A. When is Jesus coming back? The Bible is very clear on this subject: when He has
saved all His people.
1. He hasn’t already come back, as some believe. He isn’t hiding in some secret
place.
2. He will return only after all His sheep have been gathered into His fold.

B. Is there anything we can do to make that day come more quickly? Yes and no.
1. No, in the sense that it will come when God has planned it.
2. But yes, in the sense that God has planned to bring that day through our efforts.
(i) Every person we talk to about Christ, every seed that is planted, every soul
that comes to faith through our efforts, moves us a step closer.

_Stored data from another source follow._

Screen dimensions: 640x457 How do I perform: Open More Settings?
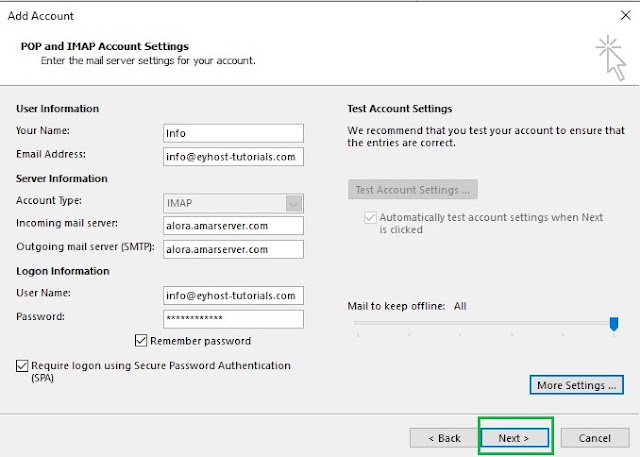point(579,385)
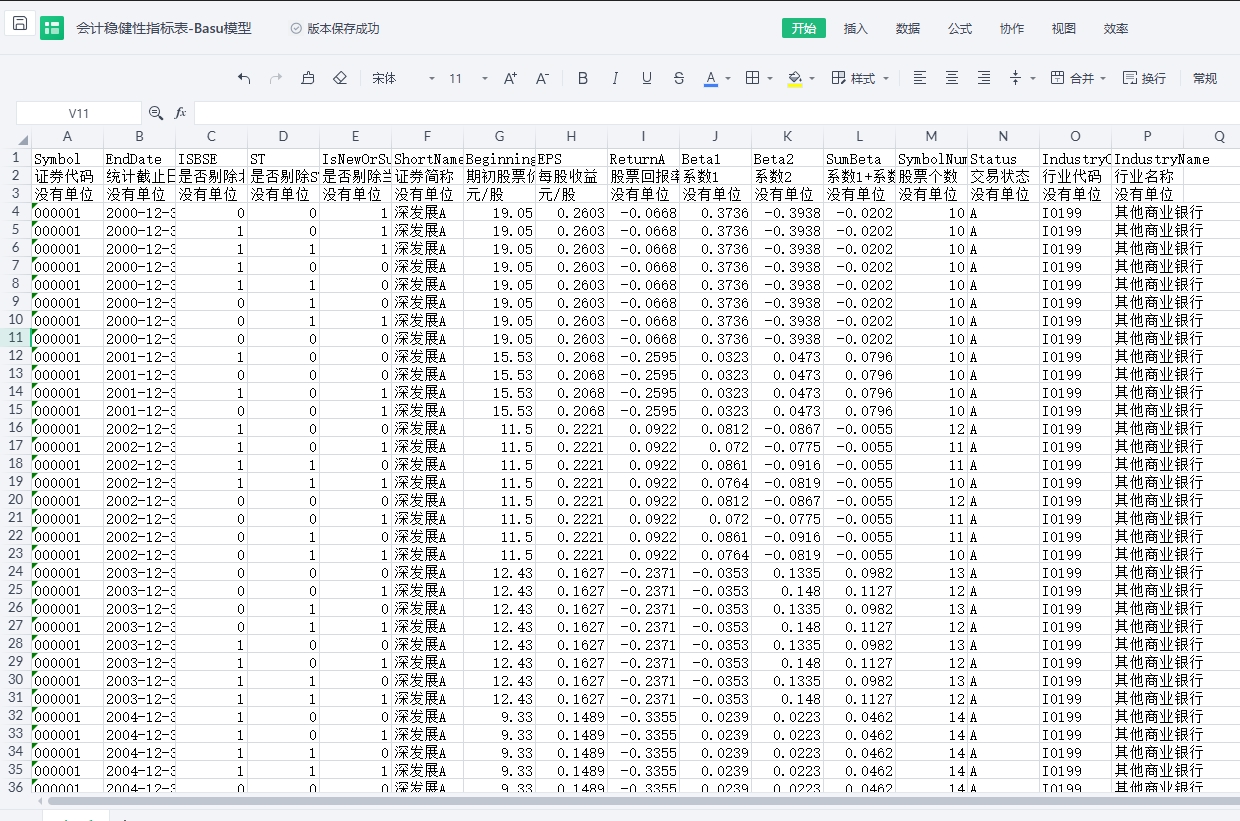This screenshot has width=1240, height=821.
Task: Switch to the 插入 tab
Action: coord(856,29)

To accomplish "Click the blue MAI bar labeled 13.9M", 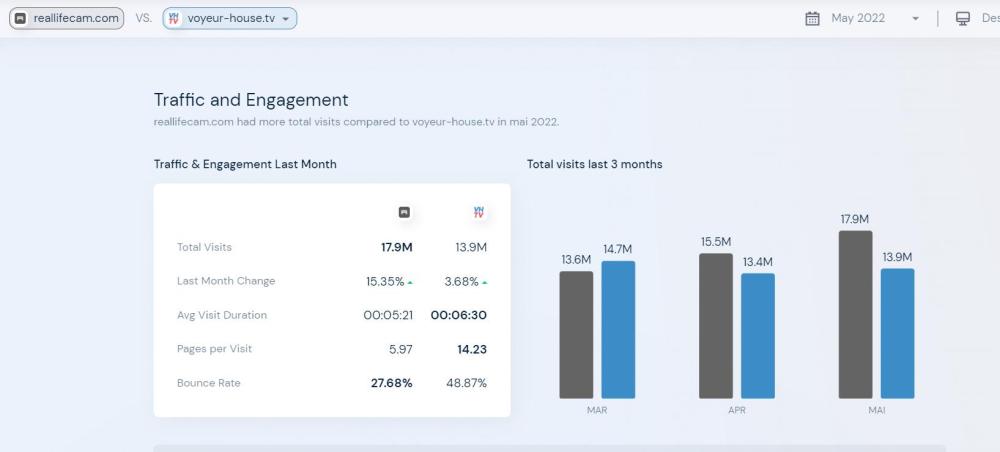I will click(x=897, y=333).
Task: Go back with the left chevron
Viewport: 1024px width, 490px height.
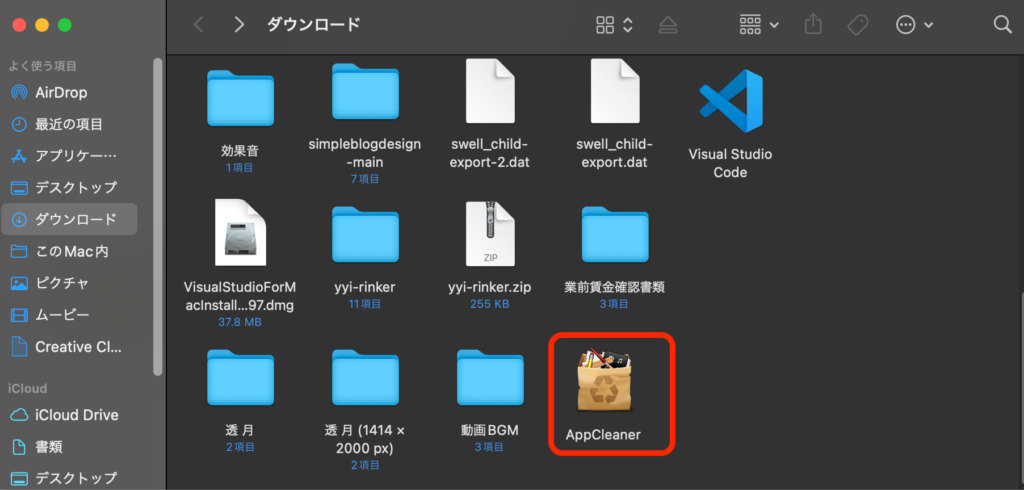Action: coord(198,25)
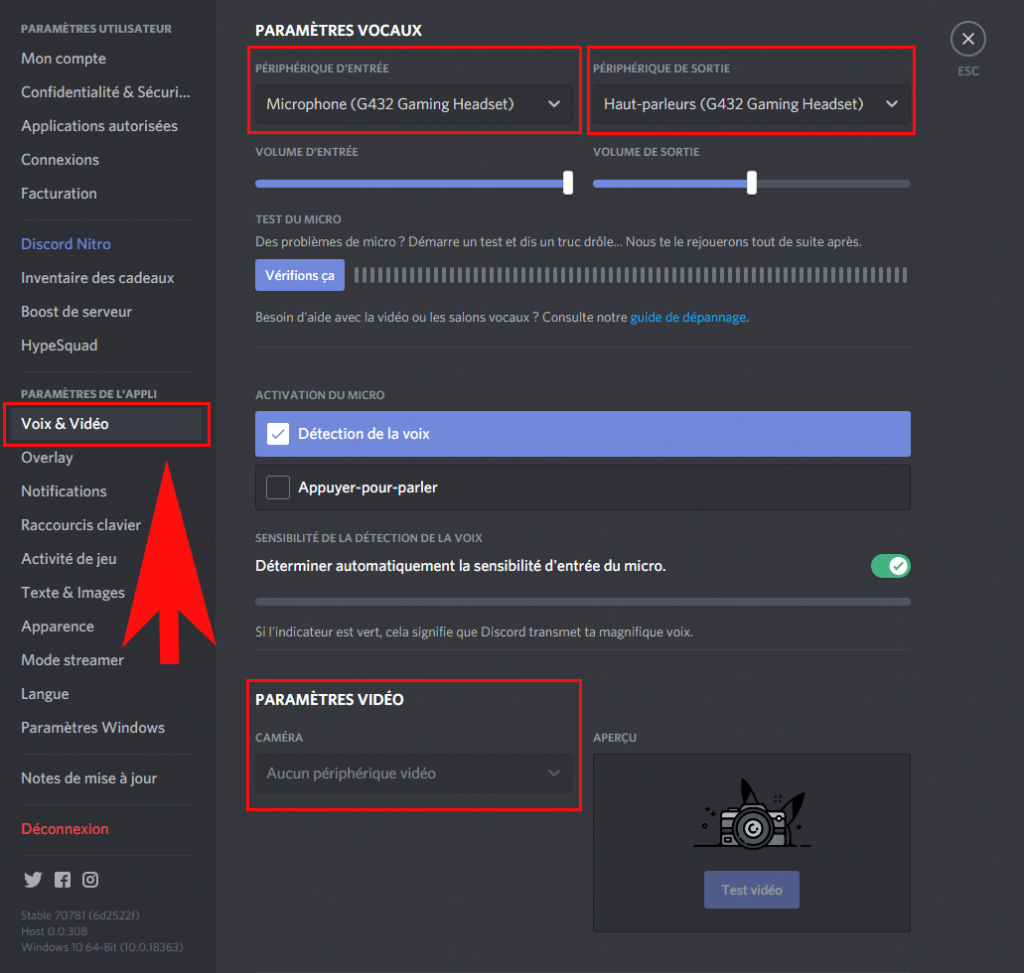Viewport: 1024px width, 973px height.
Task: Click Déconnexion to log out
Action: coord(65,829)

(ii) The Lord can even use our collective witness to bring people to Him.
(iii) There are so many people looking for peace in this world, for hope, for
love.
(iv) If they see it in us, it might just be what the Lord will use to bring them to
Himself, just as He did with the Jews.
(v) As we labor towards bringing in the lost, we are hastening the day when
Christ returns. He won’t come back until all His sheep are safely in His fold.

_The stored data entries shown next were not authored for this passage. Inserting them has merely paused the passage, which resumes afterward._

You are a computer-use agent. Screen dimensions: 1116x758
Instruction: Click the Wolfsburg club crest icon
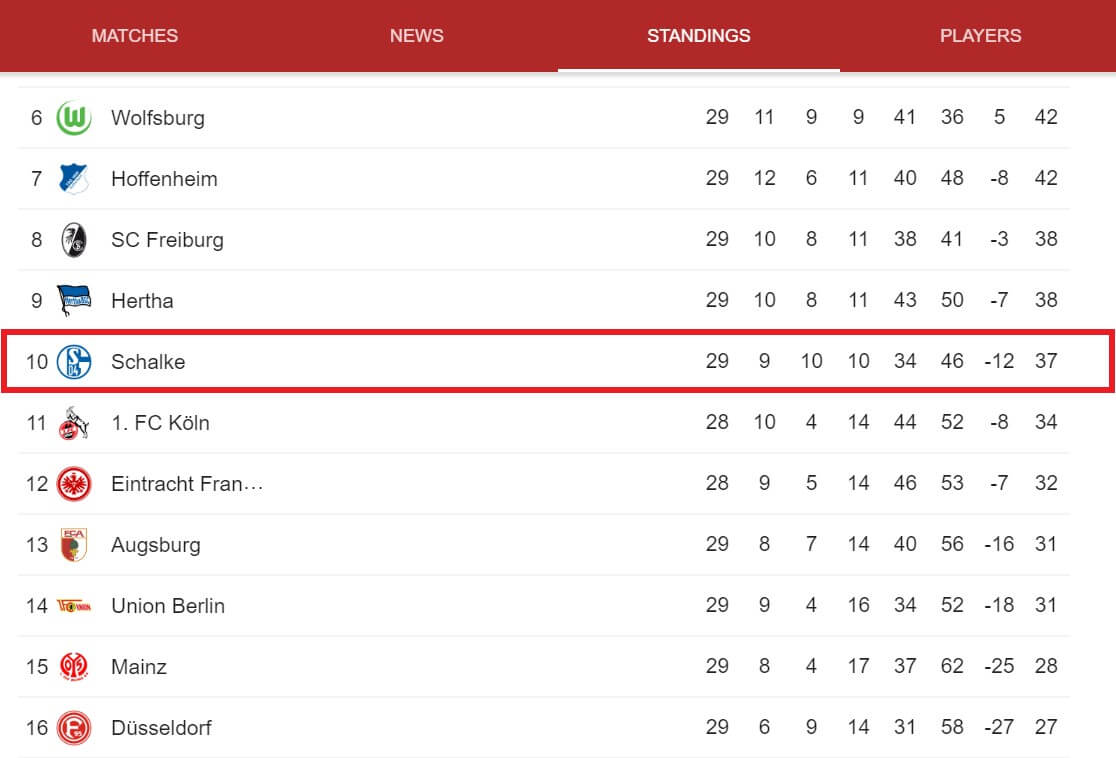click(x=74, y=117)
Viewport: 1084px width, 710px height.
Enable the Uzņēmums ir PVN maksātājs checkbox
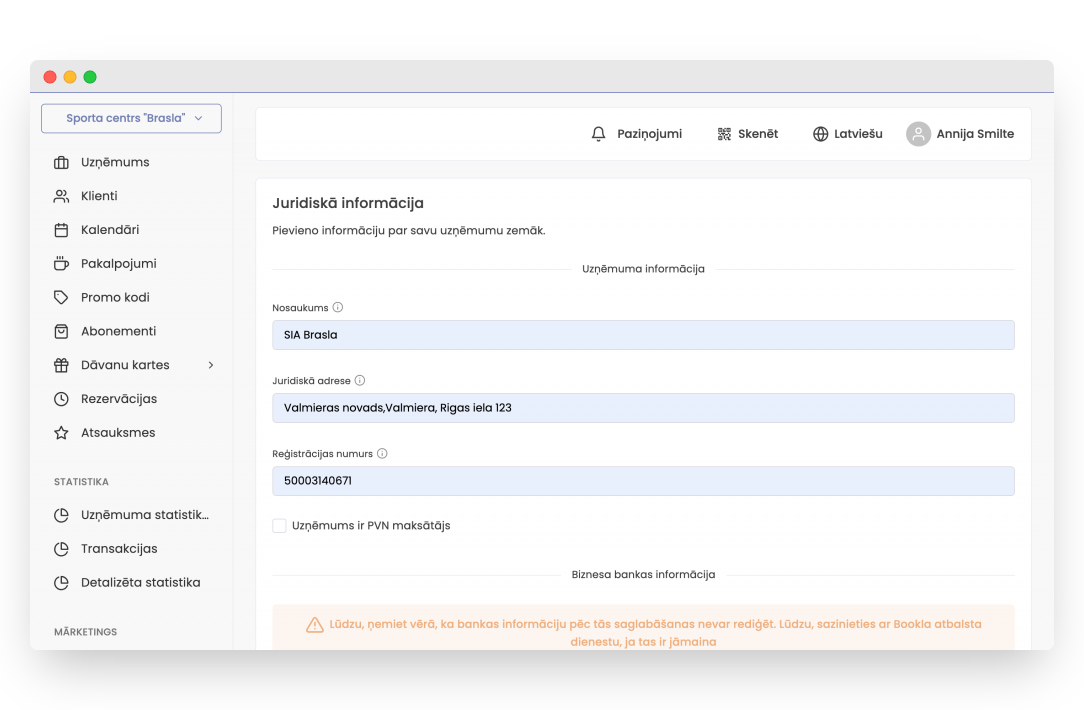(280, 526)
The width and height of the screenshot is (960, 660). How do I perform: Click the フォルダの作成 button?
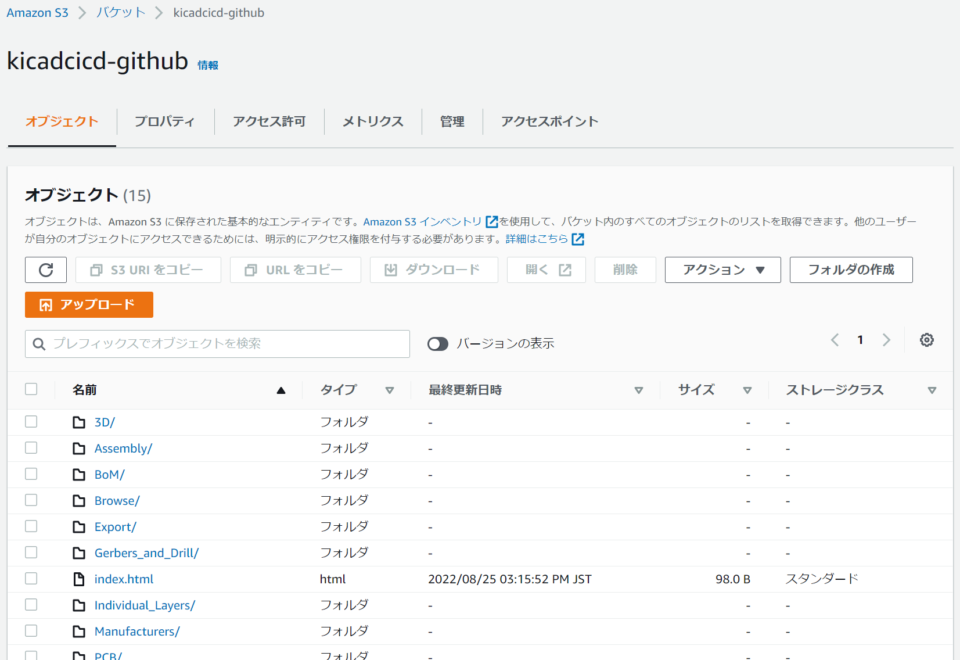coord(851,269)
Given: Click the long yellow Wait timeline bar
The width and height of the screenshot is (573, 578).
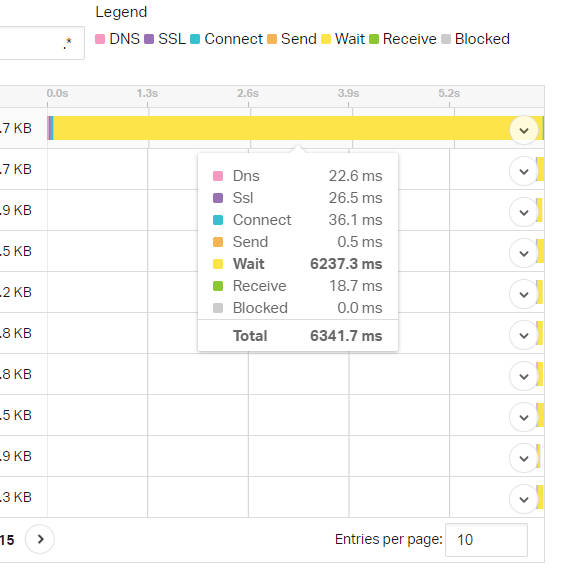Looking at the screenshot, I should click(280, 128).
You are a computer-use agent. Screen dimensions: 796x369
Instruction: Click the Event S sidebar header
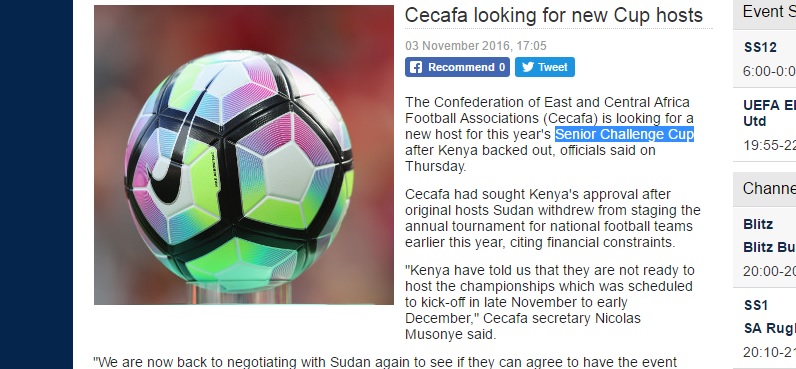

So we should look for and long for His coming (Phil. 3; Rev. 22), and
continue to reach out however we can.

C. But while we’re thinking about His return, let’s consider one further way it should
influence us.
1. It should affect the way we live now.
2. It should especially affect us with regard to how we are conducting ourselves as
His people in light of our present disagreement.
3. Richard Baxter once wrote, “If we saw God, and heaven, and hell before us,
don’t you think it would effectively reconcile our differences and heal our
unbrotherly exasperations and divisions? Wouldn’t it hold back the hands that
itch to be using violence against those who do not agree with them in
everything? How many empty controversies would it reconcile! As the arrival
of the teacher ends the fight among the school boys; so the sight of God would
frighten us from contentions or uncharitable violence.”
4. Jesus once said to His disciples, “And do not fear those who kill the body, but
are unable to kill the soul; but rather fear Him who is able to destroy both soul
and body in hell” (Matt. 10:28).
5. The Lord is the One we will one day give an account to for our actions.
6. May it please Him to give us the grace to repent from all of our sins, so that we
may stand before Him on the day perfect and complete in Christ.
7. John writes, “Beloved, now we are children of God, and it has not appeared as
yet what we shall be. We know that, when He appears, we shall be like Him,
because we shall see Him just as He is. And everyone who has this hope fixed
on Him purifies himself, just as He is pure” (1 John 3:2-3). Amen.